▶ [INPUT FOR THIS TASK]:
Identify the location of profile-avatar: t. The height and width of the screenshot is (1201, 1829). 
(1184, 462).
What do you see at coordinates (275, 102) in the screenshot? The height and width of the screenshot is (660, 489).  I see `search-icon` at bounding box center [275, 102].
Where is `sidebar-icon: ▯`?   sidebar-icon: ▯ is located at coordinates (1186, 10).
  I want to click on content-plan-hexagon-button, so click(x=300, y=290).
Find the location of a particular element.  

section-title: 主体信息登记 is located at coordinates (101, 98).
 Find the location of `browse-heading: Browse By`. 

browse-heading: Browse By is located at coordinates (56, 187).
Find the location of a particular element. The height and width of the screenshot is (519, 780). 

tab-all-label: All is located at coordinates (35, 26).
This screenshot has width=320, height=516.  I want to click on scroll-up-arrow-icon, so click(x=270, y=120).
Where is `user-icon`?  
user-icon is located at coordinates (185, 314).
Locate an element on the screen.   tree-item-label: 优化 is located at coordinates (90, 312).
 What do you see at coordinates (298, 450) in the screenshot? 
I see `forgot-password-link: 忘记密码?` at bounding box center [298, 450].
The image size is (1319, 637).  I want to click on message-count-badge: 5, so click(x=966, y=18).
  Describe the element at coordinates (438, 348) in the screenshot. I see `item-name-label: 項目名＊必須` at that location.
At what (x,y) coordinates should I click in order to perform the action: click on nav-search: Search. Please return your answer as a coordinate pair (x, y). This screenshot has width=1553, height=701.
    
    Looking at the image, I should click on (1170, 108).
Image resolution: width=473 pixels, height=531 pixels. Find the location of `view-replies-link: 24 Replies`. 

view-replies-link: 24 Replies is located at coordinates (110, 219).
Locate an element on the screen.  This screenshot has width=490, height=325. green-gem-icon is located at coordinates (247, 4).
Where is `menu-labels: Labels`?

▶ [WHAT NEEDS TO BE DONE]: Copy the items above verbatim, starting at the line that contains "Image resolution: width=473" and continuing through the last line of the items.

▶ [OUTPUT OF THE TASK]:
Image resolution: width=473 pixels, height=531 pixels. Find the location of `view-replies-link: 24 Replies`. 

view-replies-link: 24 Replies is located at coordinates (110, 219).
Locate an element on the screen.  This screenshot has width=490, height=325. green-gem-icon is located at coordinates (247, 4).
Where is `menu-labels: Labels`?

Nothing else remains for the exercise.